February 20th. Attended the Calvinist meeting before breakfast after which I talked for some time outside on the first principles of the Gospel. I went around to nearly all the houses and told them if they wanted to hear us preach we would hold meeting at the Teacher's house at half past three; the Calvinist Teacher told them to blow the horn for our meeting. They blew the horn and cried: "Whoever wants to hear the word of God, come to meeting." The missionaries had forbid us to preach in their meetinghouse, and the Teacher's house, though large, was not nearly big enough, so we held meeting out of doors. I preached with great power for about an hour and a half, followed by Keanu. We both engaged the spirit of God, and had a first rate meeting.
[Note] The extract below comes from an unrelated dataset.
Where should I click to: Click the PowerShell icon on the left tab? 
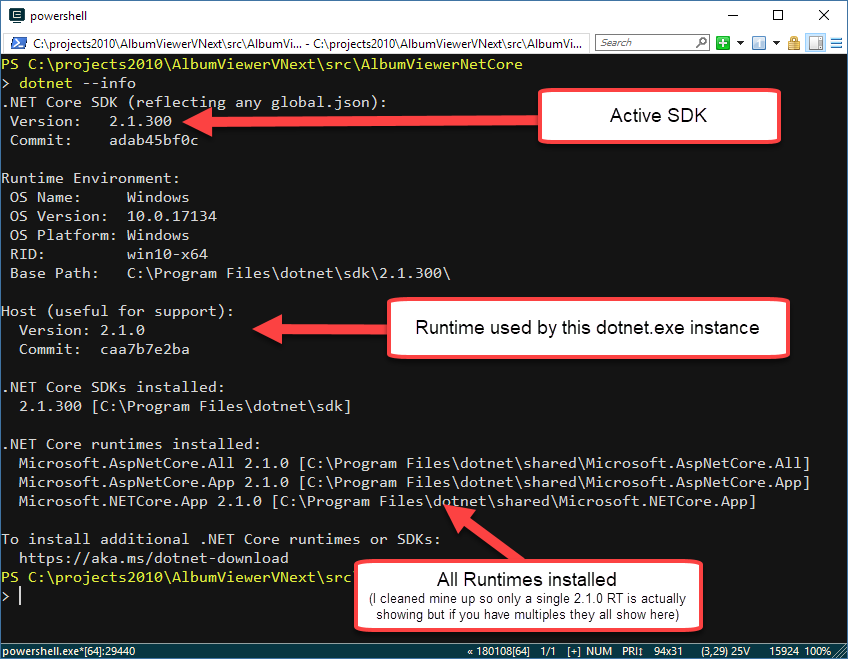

Spent the evening arguing.
February 21st. We left the village we stayed in yesterday and went about three miles into the country to this place. We were received very kindly. They immediately killed a fowl for us and while it was cooking, at their request we held meeting by torch light. I spoke on Baptism and the rise of the church. Had a good time all the rest of the evening. The host wanted me to marry his daughter, who by the way was very good looking but exceedingly bashful, and live with them. I told him I came to preach the Gospel and not to marry.
I forgot to add that Monday I got everything wet and wore wet clothes all day. Tuesday and this evening I feel the effects of the same in the shape of a swelled face and toothache.
February 22nd, Waialua. Arose very early, breakfasted and started at daylight. We ascended the far famed Pali, or precipice, the steepest hill I ever saw. I had to walk barefoot as the path was so steep and slippery, some places overhanging. We ascended on a very narrow ridge and each side went almost straight down. Just slip off the path and you would fall hundreds of feet and get dashed to pieces. It took us till near midday to reach the top. We rested a while and then traveled over or through a very rough muddy road and descended at Kamalau. Had something to eat and reached this place at sundown, tired and footsore. At least I will leave the reader to imagine after climbing over rocks, etc.
Found Brother Bell well and glad to see us back. We received some pamphlets written in the Hawaiian language by George Q. Cannon in San Francisco, California. I received a letter from my Brother C. C. Hurst in Honolulu, stating that several families; namely Bird, Humphries, John Baptist, _________, Story; sailed in the Francis Palmer for the coast on the ninth of February. Got letters from Oahu and Maui, all well except President Silas Smith who is sick in Honolulu.